◆ CONSIGNE DONNÉE
Prolongez la carte blanche ci-dessous sur le vélo comme réponse à la précarité énergétique à Liège, en reprenant après sa dernière phrase.

Interpellation
CARTE BLANCHE DU GRACQ LIEGE, INTER-ENVIRONNEMENT WALLONIE, URBAGORA et le CNCD-11.11.11 Province de Liège.
La flambée actuelle des prix de l’énergie annoncée pour durer impacte durement la population. Se déplacer en voiture devient un luxe qui impose des choix difficiles au sein de certaines familles. Si des mesures économiques sont indispensables, nous estimons qu’une solution pour lutter contre la précarité énergétique réside dans la création immédiate d’un réseau cyclable sûr et continu offrant une alternative économique pour les trajets de courtes et moyennes distances au sein de la métropole liégeoise.
Si la ville de Copenhague est reconnue pour être la Mecque du vélo utilitaire (près de 50% des trajets domicile/travail sont réalisés à vélo dans le centre de Copenhague[1]), ce n’est pas le fruit du hasard. Lors de la crise pétrolière de 1973, les autorités ont misé sur le vélo (mode de déplacement le plus simple, le plus rapide et le moins cher[2]) pour aider la population à faire face à la flambée des prix et à la pénurie des énergies fossiles [3].

◆ DONNÉES AFFICHÉES

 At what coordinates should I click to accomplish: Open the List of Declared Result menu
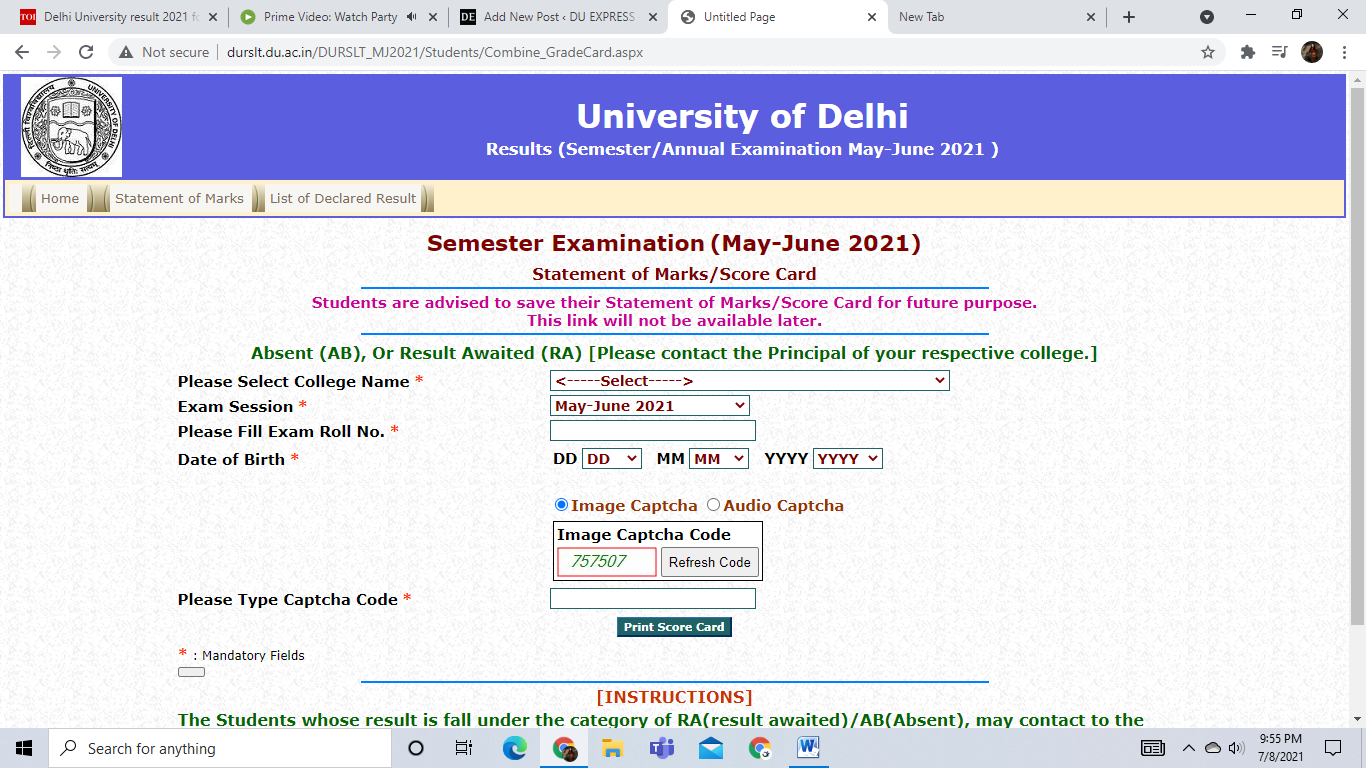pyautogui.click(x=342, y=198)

...

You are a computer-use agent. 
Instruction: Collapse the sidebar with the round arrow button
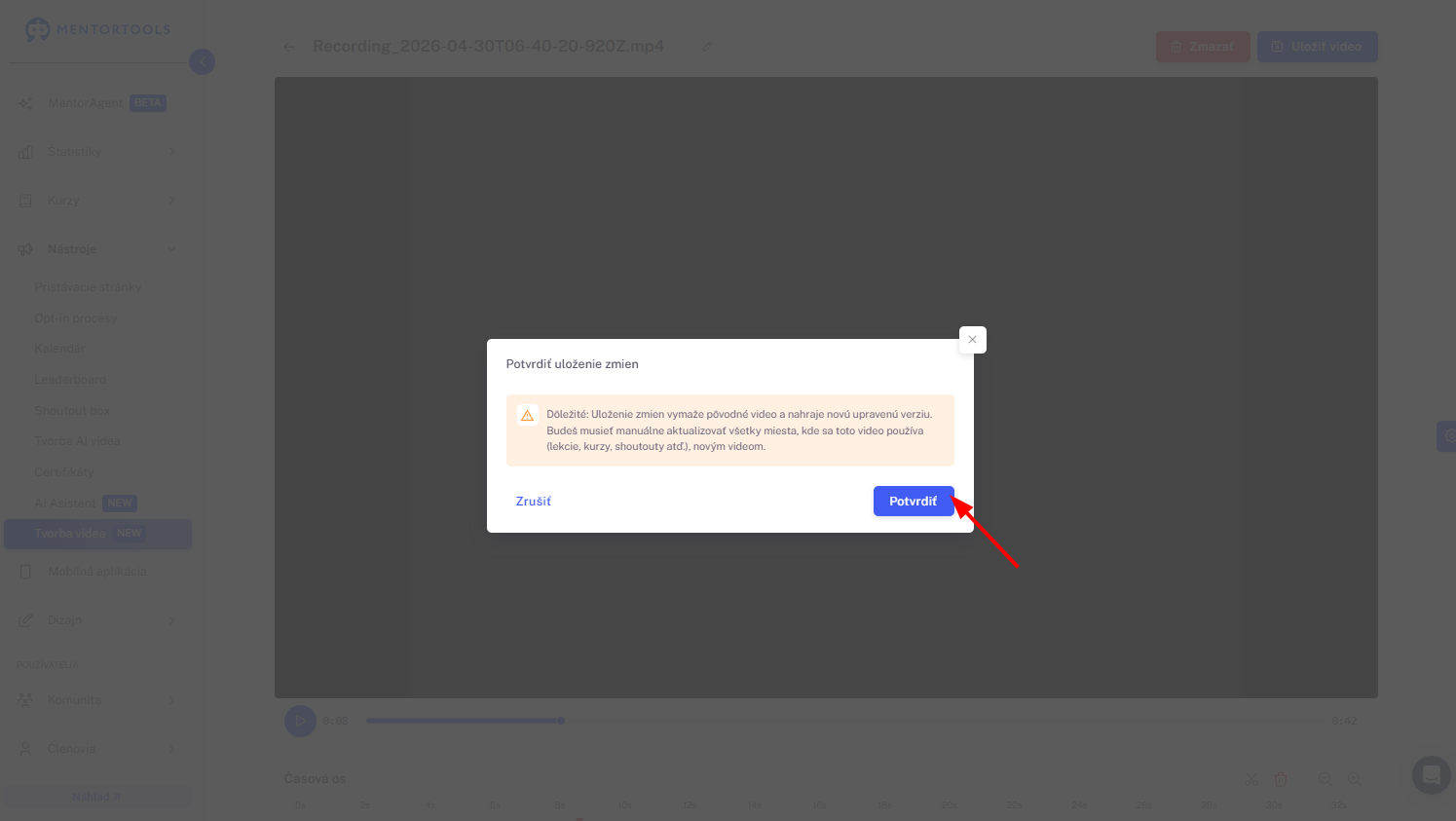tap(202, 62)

==

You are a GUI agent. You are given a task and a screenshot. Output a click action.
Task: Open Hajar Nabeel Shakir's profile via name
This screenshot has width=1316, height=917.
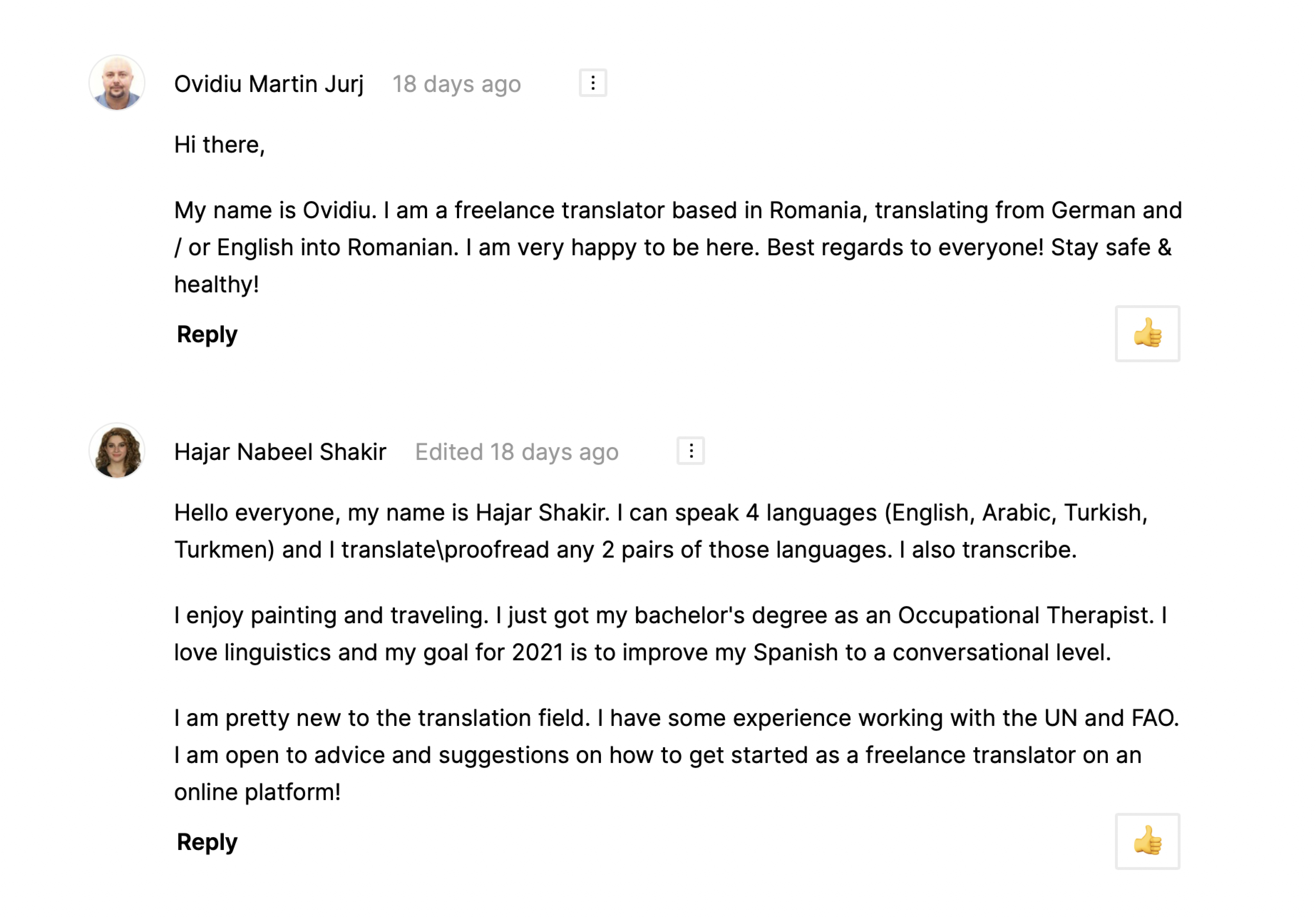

◆ RÉPONSE APPORTÉE
Cinquante ans plus tard, ce mode de transport est toujours plébiscité par l’ensemble des couches sociales de la capitale danoise tant les avantages pour la qualité de vi(ll)e sont nombreux (gains de temps, diminution de la présence de particules fines, réduction des nuisances sonores, meilleure répartition de l’espace public, coûts faibles…).
Sachant qu’environ la moitié des trajets réalisés en voiture dans l’agglomération de Liège font moins de 5 km (ce qui équivaut à 20 minutes à vélo) et que 155 000 personnes résident en fond de vallée dans un rayon de 10 km du centre-ville[4], le potentiel cyclable en région liégeoise est énorme !
Et s'il est encore hors de portée de certaines bourses, le vélo à assistance électrique (VAE), en pleine croissance dans nos contrées, a permis de lisser le relief et d’augmenter sensiblement les distances parcourues. Le potentiel de développement est conséquent à l’heure où la mobilité et les enjeux climatiques sont au cœur des préoccupations d’une population qui est prête à « faire sa part » !
On n'a pas de pétrole
mais on pourrait avoir des corridors vélo !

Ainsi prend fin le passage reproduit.